2006 NCTE Annual Business Meeting in Nashville, Tennessee
NCTE came into being in 1911 because English teachers were responding to curriculum mandates from universities. Since that time, NCTE has been in the forefront of honoring the capabilities of teachers and teacher educators to be curriculum developers. In the current context of high-stakes accountability and the resulting curricular constraints placed on classroom teachers, NCTE must reassert the authority of teachers as professionals who make substantive decisions regarding literacy materials and instruction.

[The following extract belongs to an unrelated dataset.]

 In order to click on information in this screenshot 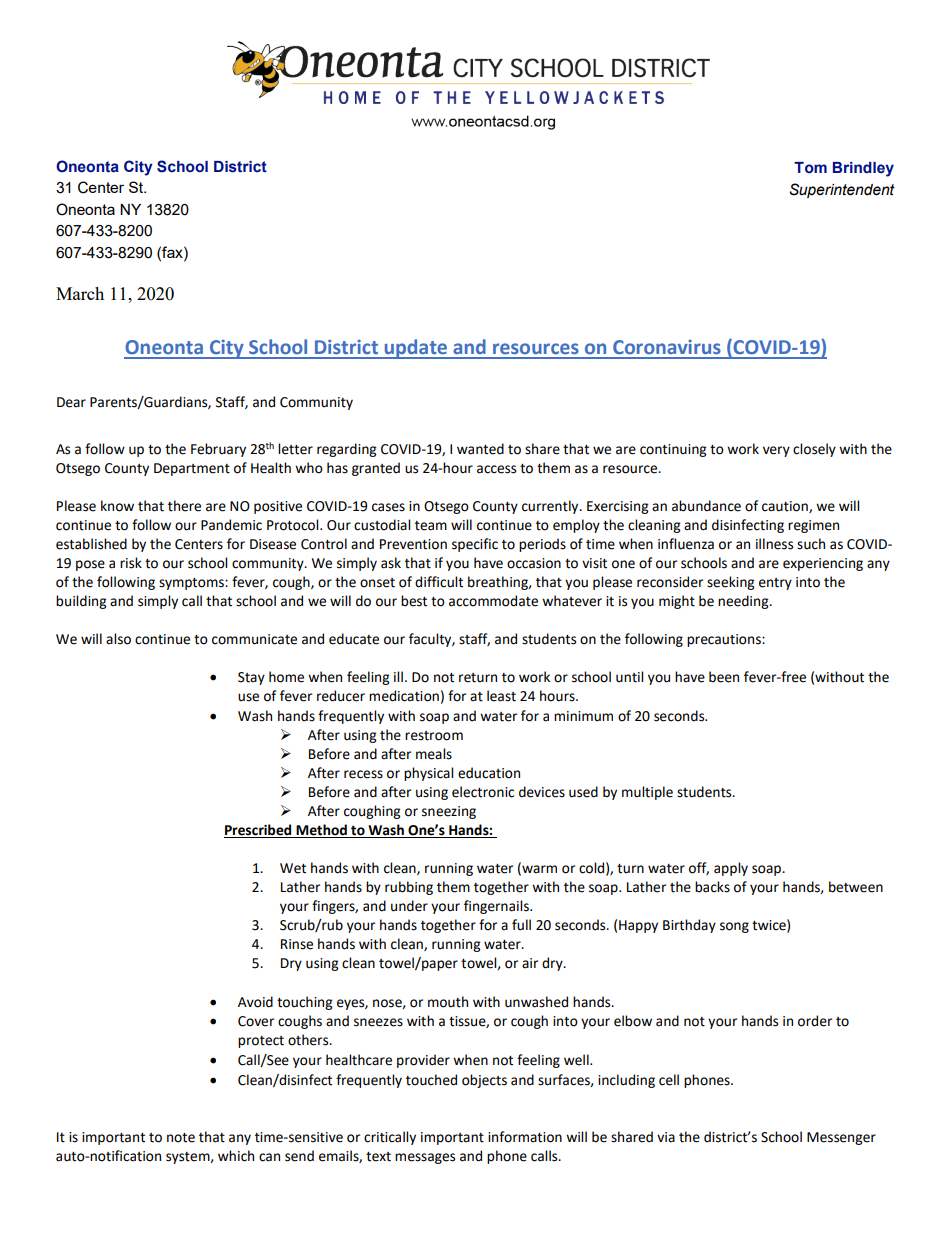, I will do `click(525, 1137)`.
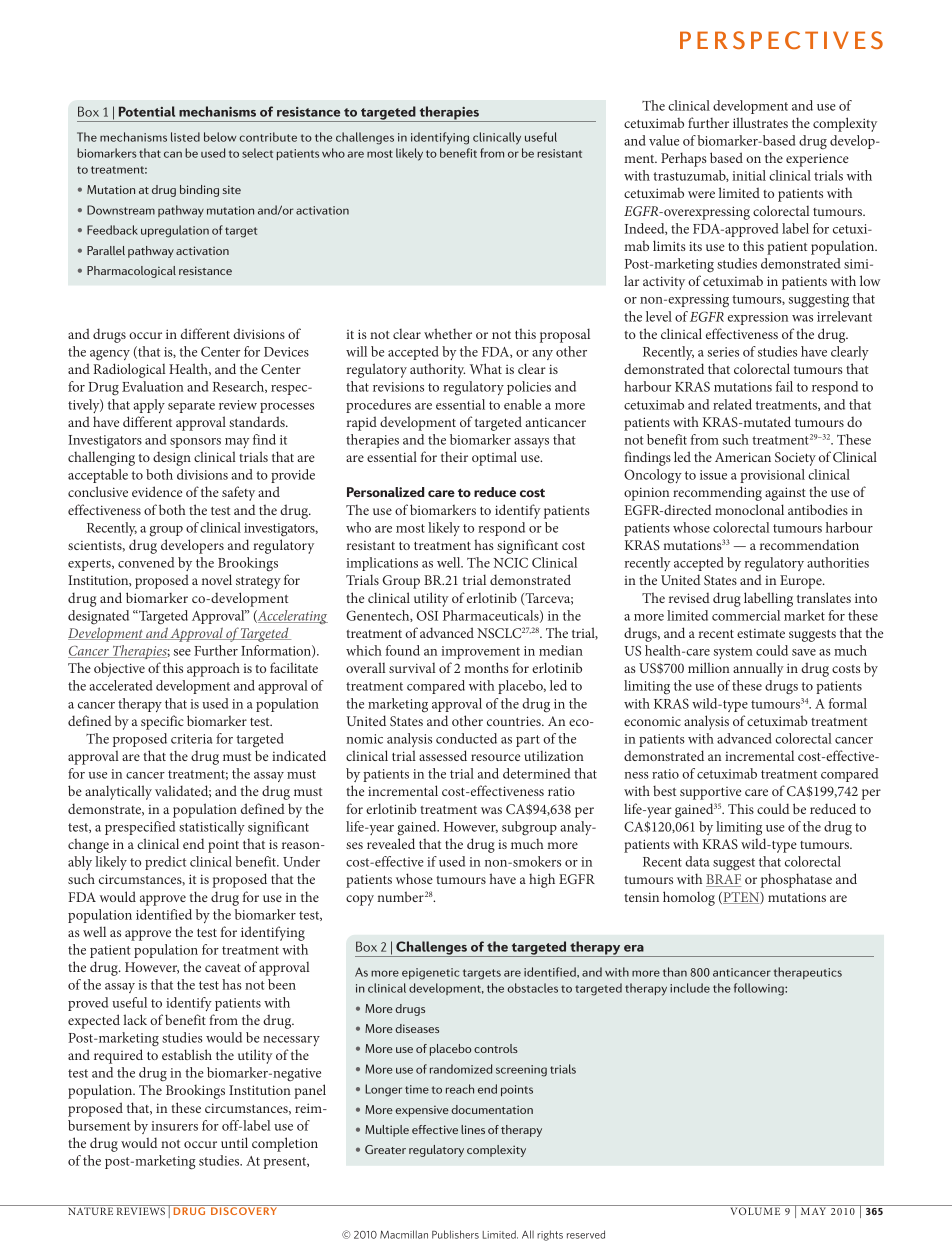  Describe the element at coordinates (495, 757) in the screenshot. I see `resource` at that location.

NCTE has acted over the years to recognize teachers as professional decision makers. NCTE also has promoted effective literacy programs and authentic assessment. NCTE's position statement "On the Reading First Initiative" (2002) clearly outlines professional concerns about the implementation of federal acts that result in mandates at the state, district, or local school level. NCTE's "Features of Literacy Programs: A Decision-Making Matrix" (2005) offers guidelines for structuring critical conversations as part of the informed decision-making process.
Currently, teachers of English, language arts, and reading are being severely limited in the materials and methods they are permitted to use. In addition, teachers' rights to use their professional judgment and experience on behalf of their students are highly constrained. Therefore, NCTE must reassert the critical role of teachers in the selection and implementation of reading programs and policies. Be it therefore
Resolved, that the National Council of Teachers of English promote
- active collaboration among teachers, administrators, and school board members in the selection and implementation of programs and materials for the teaching of reading;
- education of policymakers, school board members, and school administrators in the areas of reading and language education so that their actions and policies reflect current research and effective practices in reading; and
- development of protocols, decision-making tools, and participation structures for use by school personnel engaging in curriculum processes.